Selected excerpt —
It is analogous to our previous echo server, differentiating
between events to the listening socket and connection sockets, with
the difference that here we compare Tokens instead of file
descriptors.

Unlike in the C implementation, however, here we handle writes properly
by registering both READABLE and WRITABLE interests on the TCP
stream from an established connection. For that to work, writes are
initially appended to an in-memory buffer and then written to the
connection whenever we can make progress:

pub struct Connection {
    stream: mio::net::TcpStream,
    write_buffer: Vec<u8>,
}

impl Connection {
    fn new(stream: mio::net::TcpStream) -> Self {
        Connection {
            stream,
            write_buffer: Vec::new(),
        }
    }

    fn process_io_event(&mut self, event: &mio::event::Event) -> anyhow::Result<()> {
        let mut try_write = false;
        if event.is_readable() {
            let data = read_from_stream(&mut self.stream)
                .context("failed to read data from tcp stream")?;
            // dump to logs just for our example
            tracing::debug!(
                "Read from connection: {} bytes: {}",
                data.len(),
                String::from_utf8_lossy(&data)
            );
            // Since we want to write data back, if we read something we will
            // try to write it to connection immediately.
            self.write_buffer.extend_from_slice(&data);
            try_write = data.len() > 0;
        }
        if event.is_writable() || try_write {
            let written = self.write_pending()?;
            tracing::debug!("Wrote {} bytes to connection", written);
        }

        Ok(())
    }

    fn write_pending(&mut self) -> anyhow::Result<usize> {
        let n_written = write_to_stream(&mut self.stream, &self.write_buffer)
            .context("failed to write data to tcp stream")?;
        self.write_buffer.drain(0..n_written);
        Ok(n_written)
    }
}

When reading and writing to the connection, we need to remember to
handle WouldBlock errors as "cannot do more, wait for next epoll
event":

use std::io::{Read, Write};

pub fn read_from_stream<T: Read>(stream: &mut T) -> anyhow::Result<Vec<u8>> {
    let mut all_bytes = Vec::new();
    let mut read_buffer: [u8; 1024] = [0; 1024];

    let mut interrupted = false;

    loop {
        match stream.read(&mut read_buffer) {
            Ok(read) => {
                if read == 0 {
                    return Err(anyhow::anyhow!("Connection closed by peer"));
                }
                all_bytes.extend_from_slice(&read_buffer[..read]);
            }
            Err(e) if e.kind() == std::io::ErrorKind::WouldBlock => {
                // No more data to read at the moment
                break;
            }
            // Retry once if we hit interrupted error
            Err(e) if e.kind() == std::io::ErrorKind::Interrupted && !interrupted => {
                interrupted = true;
                continue;
            }
            Err(e) => {
                return Err(anyhow::anyhow!("Failed to read from TCP stream: {}", e));
            }
        }
    }

    Ok(all_bytes)

Complete the following —
#1 Do these statements agree with the echo server excerpt? Answer yes or no for each, and quote the words of the excerpt that decide it.
(a) This version compares Tokens rather than file descriptors.
(b) Writes go straight to the connection without any buffering.
(c) An interrupted read error is retried as many times as needed.
#2 How would you render this sentence from the echo server excerpt in Spanish: "It is analogous to our previous echo server, differentiating between events to the listening socket and connection sockets, with the difference that here we compare Tokens instead of file descriptors."
#3 Answer these questions from the echo server excerpt:
(a) Which two interests are registered on the TCP stream from an established connection?
(b) What error message does read_from_stream return when a read yields 0 bytes?
(c) How should WouldBlock errors be handled, according to the excerpt?

Recorded data —

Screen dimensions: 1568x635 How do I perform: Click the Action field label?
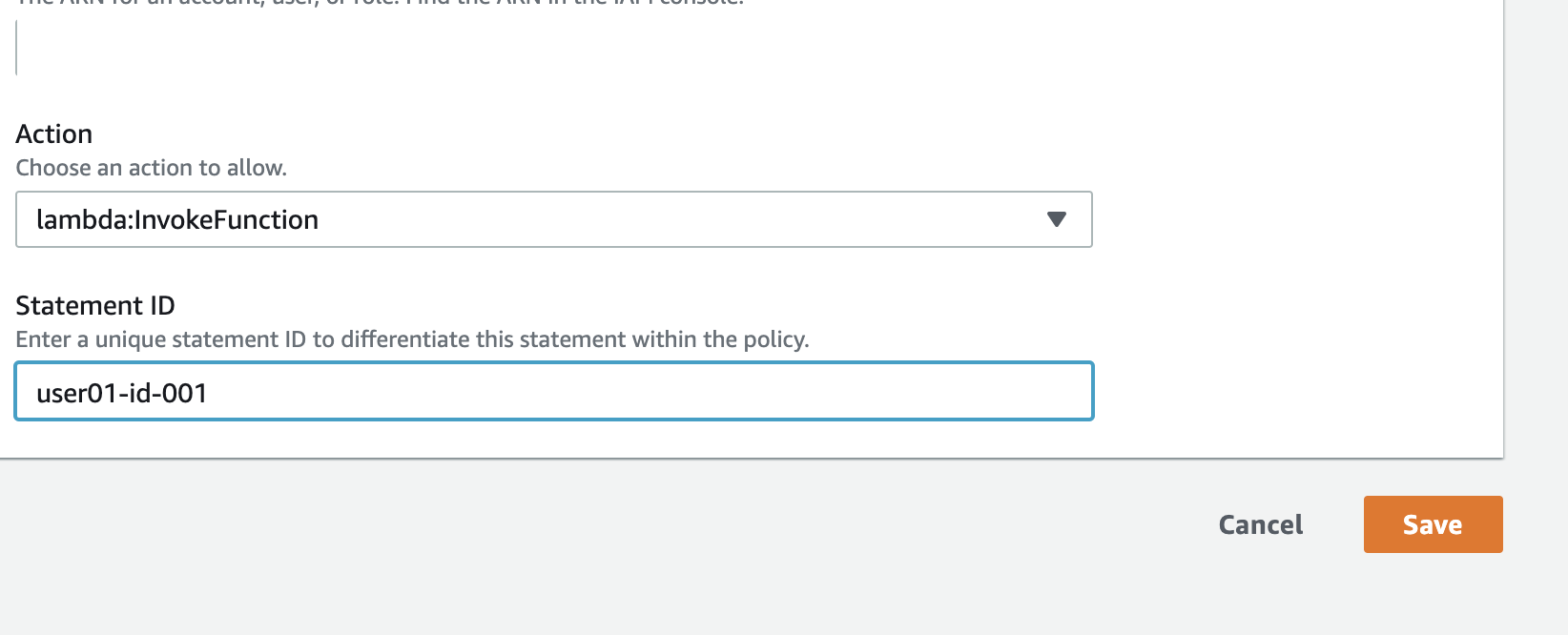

Results by task —
#1
(a) Yes: "here we compare Tokens instead of file descriptors"
(b) No: "writes are initially appended to an in-memory buffer and then written to the connection whenever we can make progress"
(c) No: "Retry once if we hit interrupted error"

#2 Es análogo a nuestro servidor de eco anterior, ya que distingue entre los eventos del socket de escucha y los de los sockets de conexión, con la diferencia de que aquí comparamos Tokens en lugar de descriptores de archivo.

#3
(a) READABLE and WRITABLE
(b) "Connection closed by peer"
(c) As "cannot do more, wait for next epoll event"